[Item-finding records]
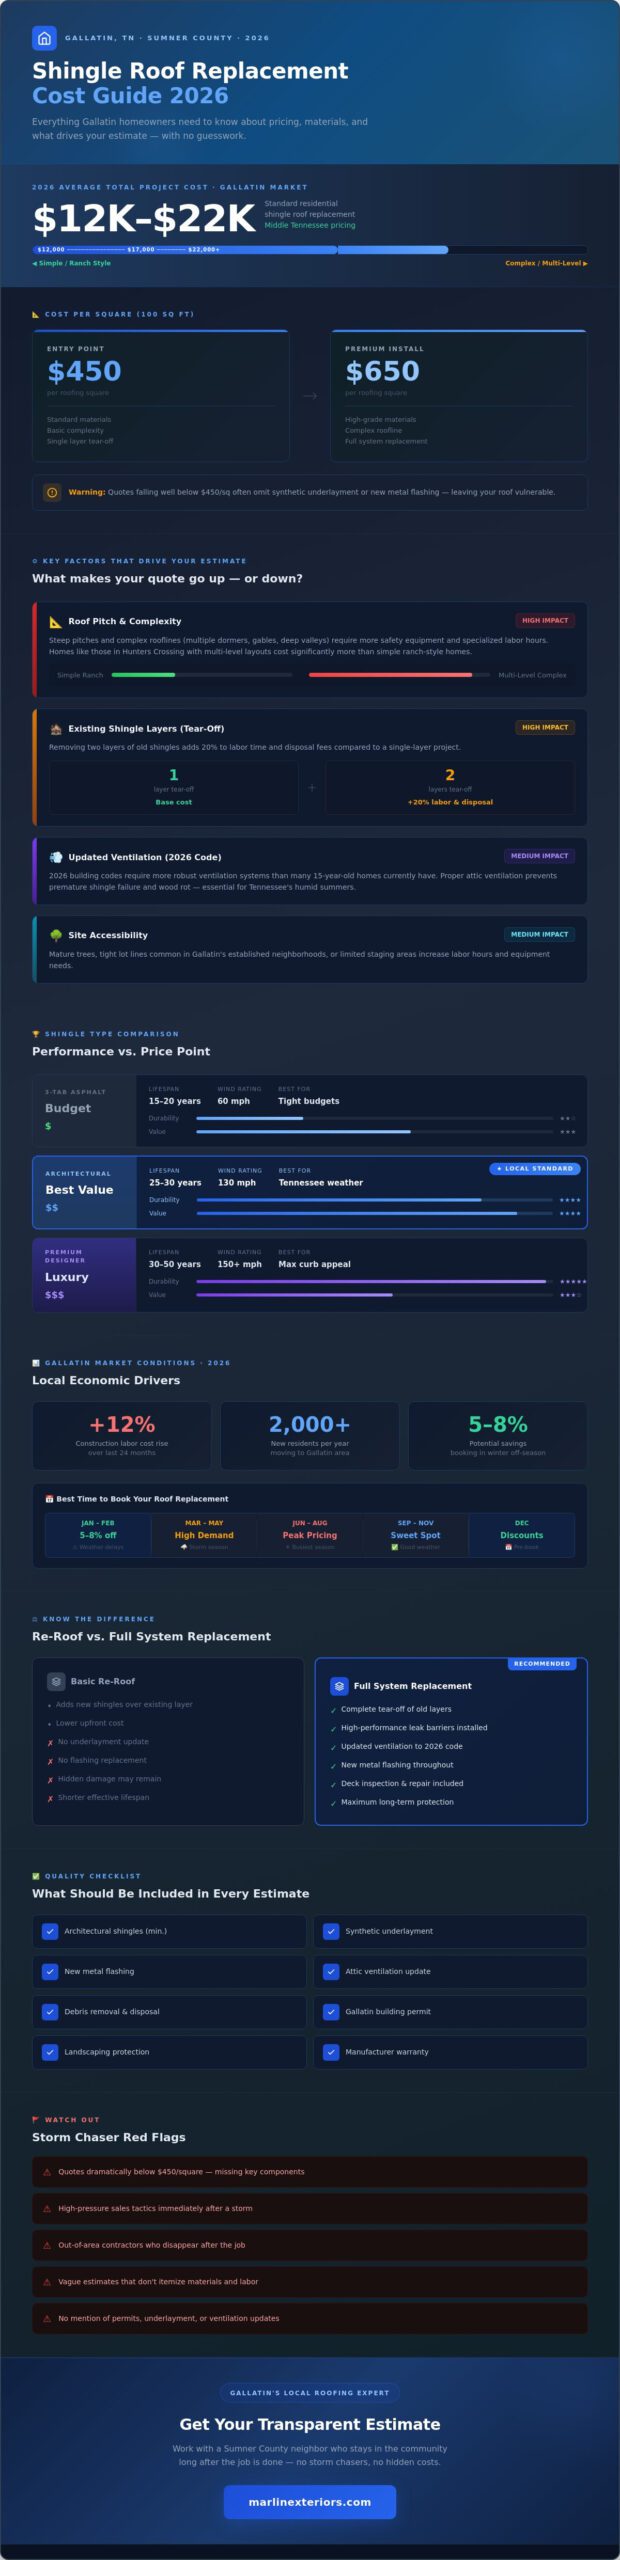Viewport: 620px width, 2560px height.
Task: Toggle the Synthetic underlayment checkbox
Action: [331, 1931]
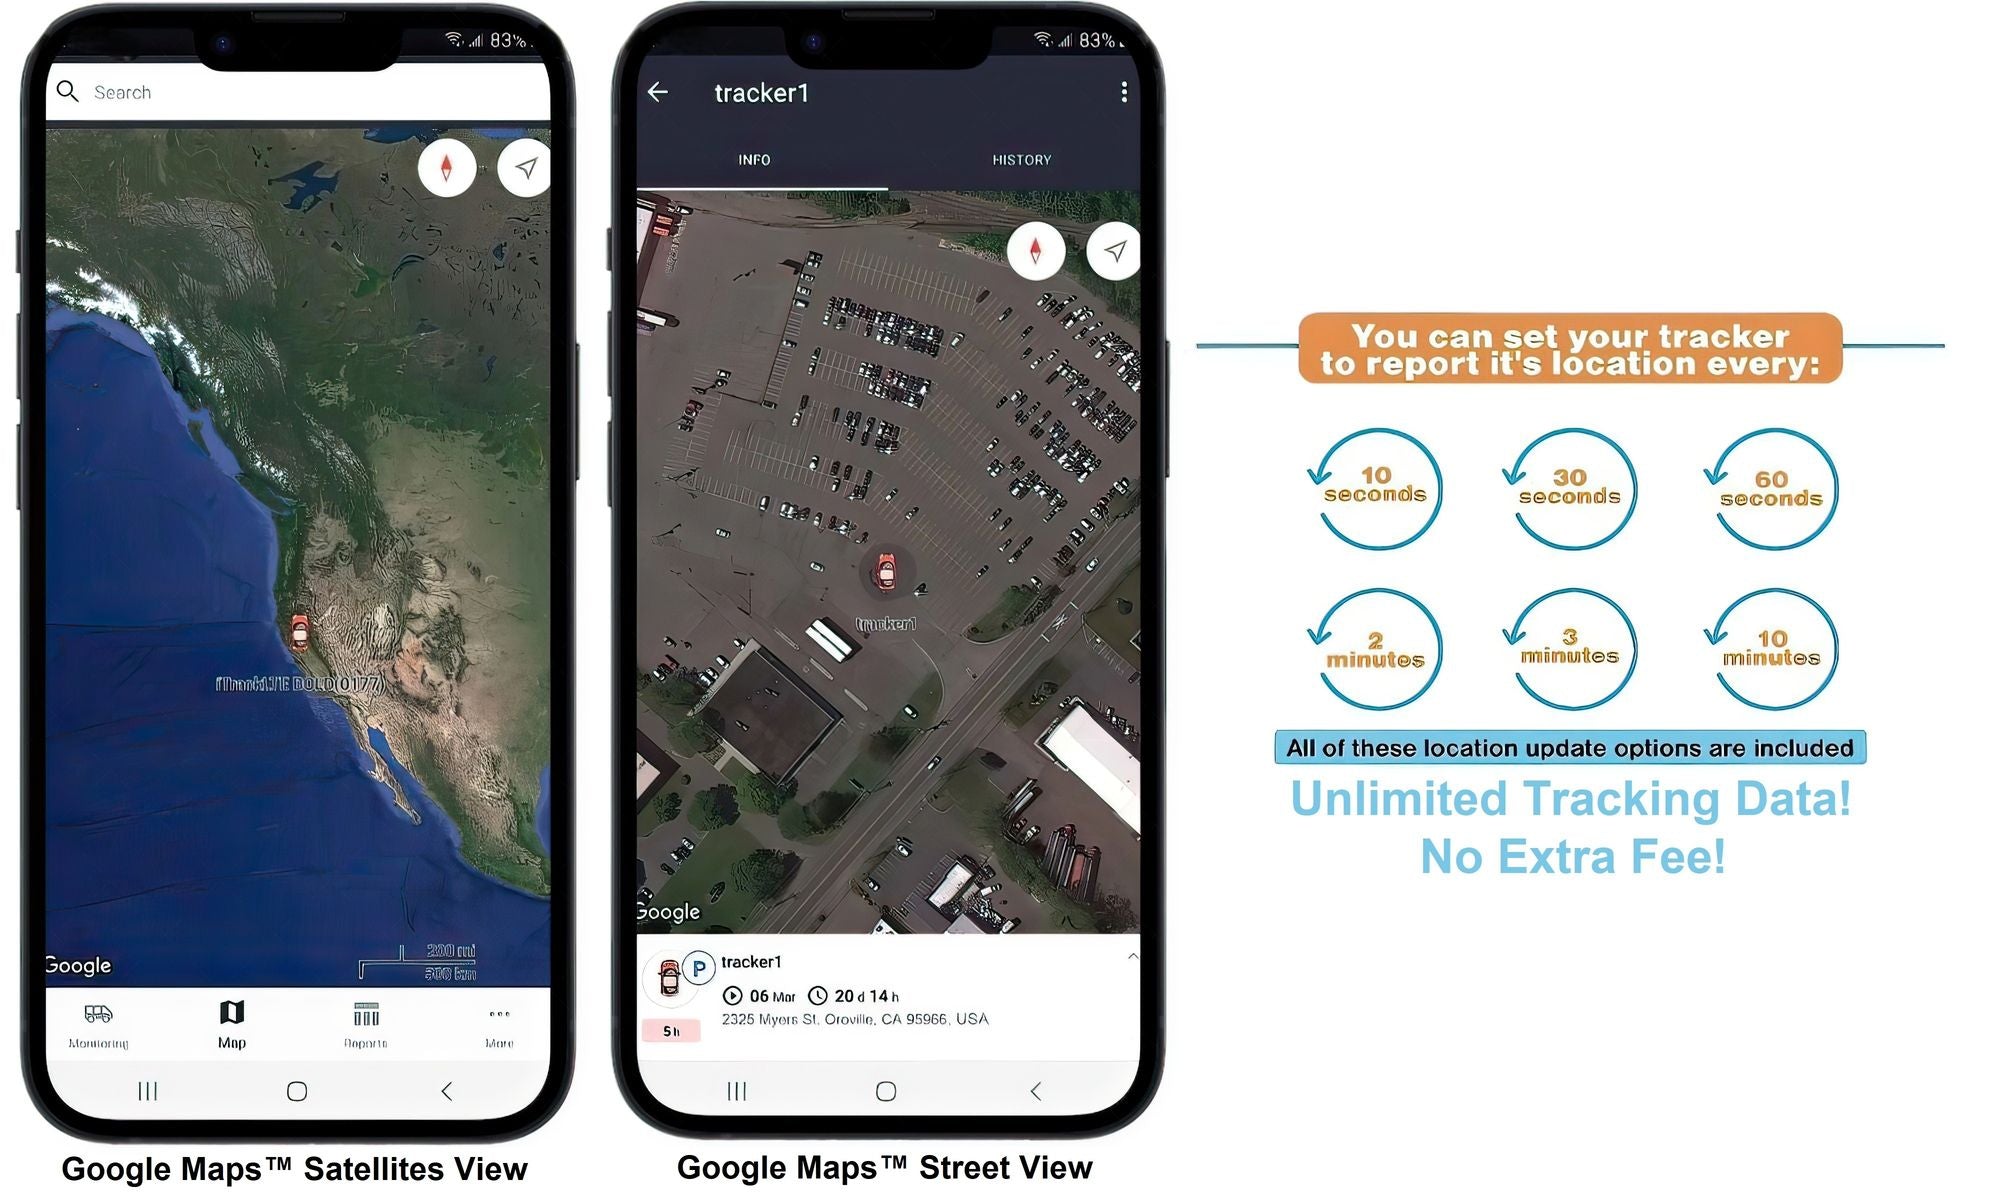
Task: Tap the 5h duration badge on tracker1 card
Action: 671,1030
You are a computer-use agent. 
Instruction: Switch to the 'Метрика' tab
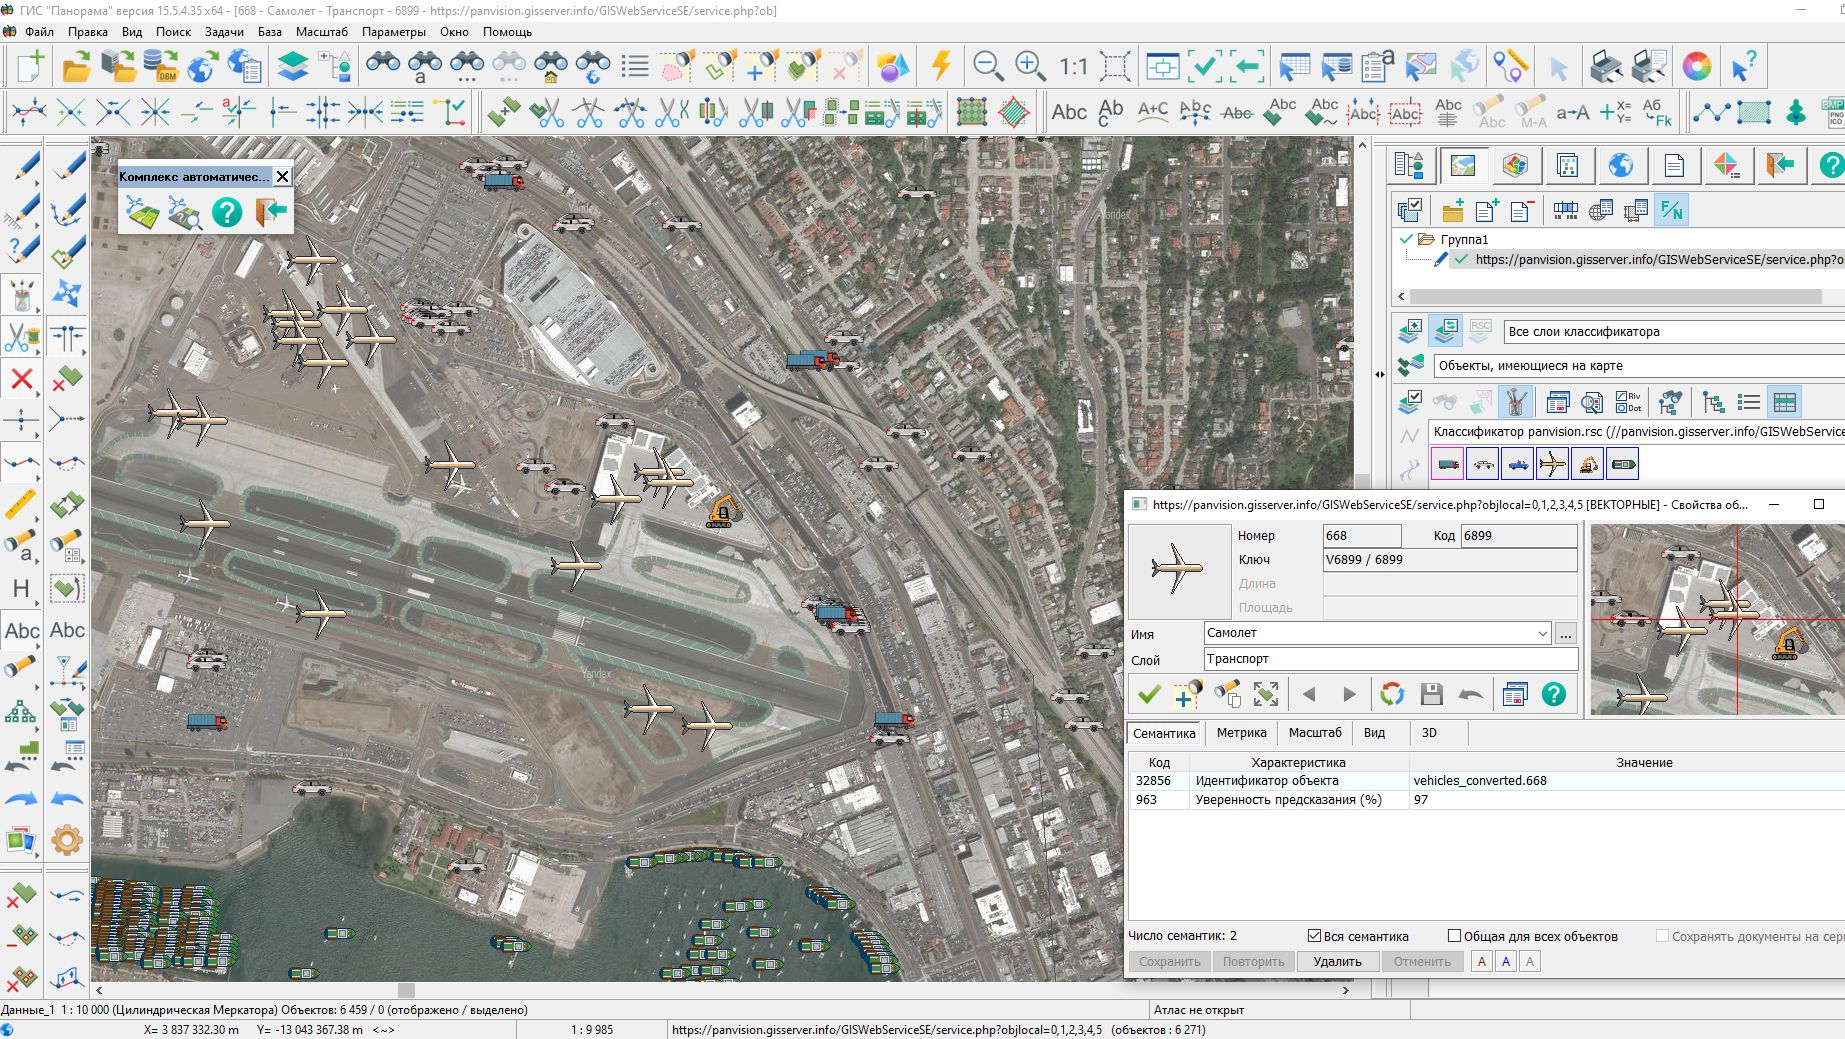point(1241,733)
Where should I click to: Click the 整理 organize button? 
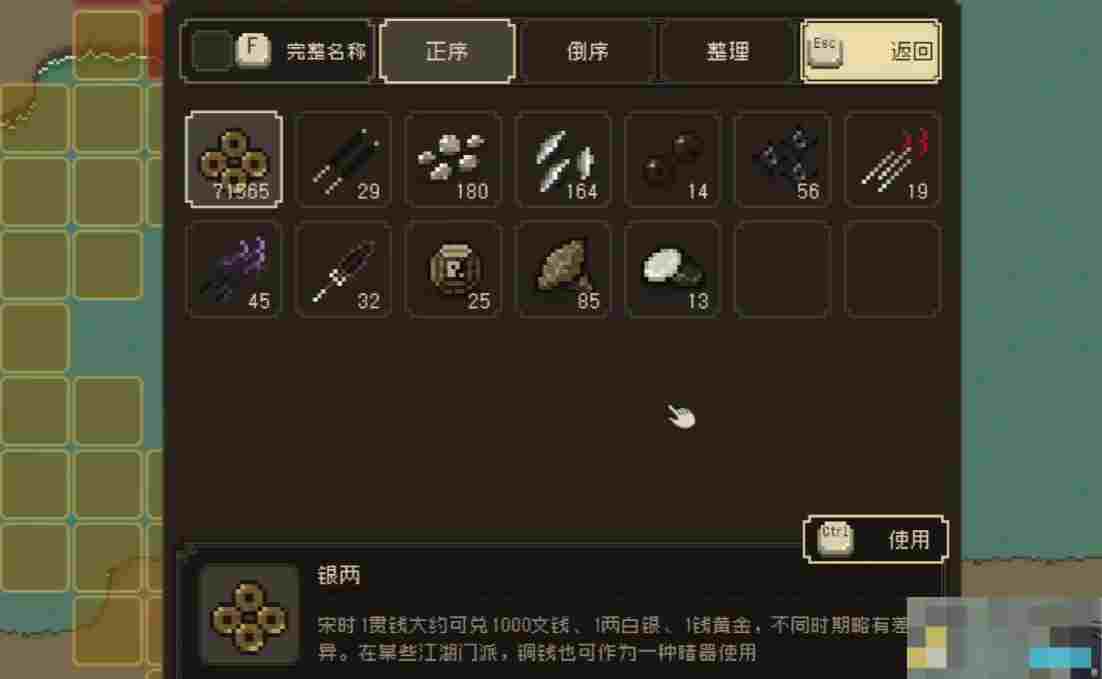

WHAT THE EXERCISE ASKS
Recast the rows above as a JSON list of strings, with one string for each line and no entries for blank lines. Leave the pictures out.

RESPONSE TO THE EXERCISE
[
  "Viewport: 620px width, 2560px height.",
  "Task: Toggle the Synthetic underlayment checkbox",
  "Action: [331, 1931]",
  "Task: Tap the 5h duration badge on tracker1 card",
  "Action: 671,1030",
  "You are a computer-use agent. ",
  "Instruction: Switch to the 'Метрика' tab",
  "point(1241,733)",
  "Where should I click to: Click the 整理 organize button? "
]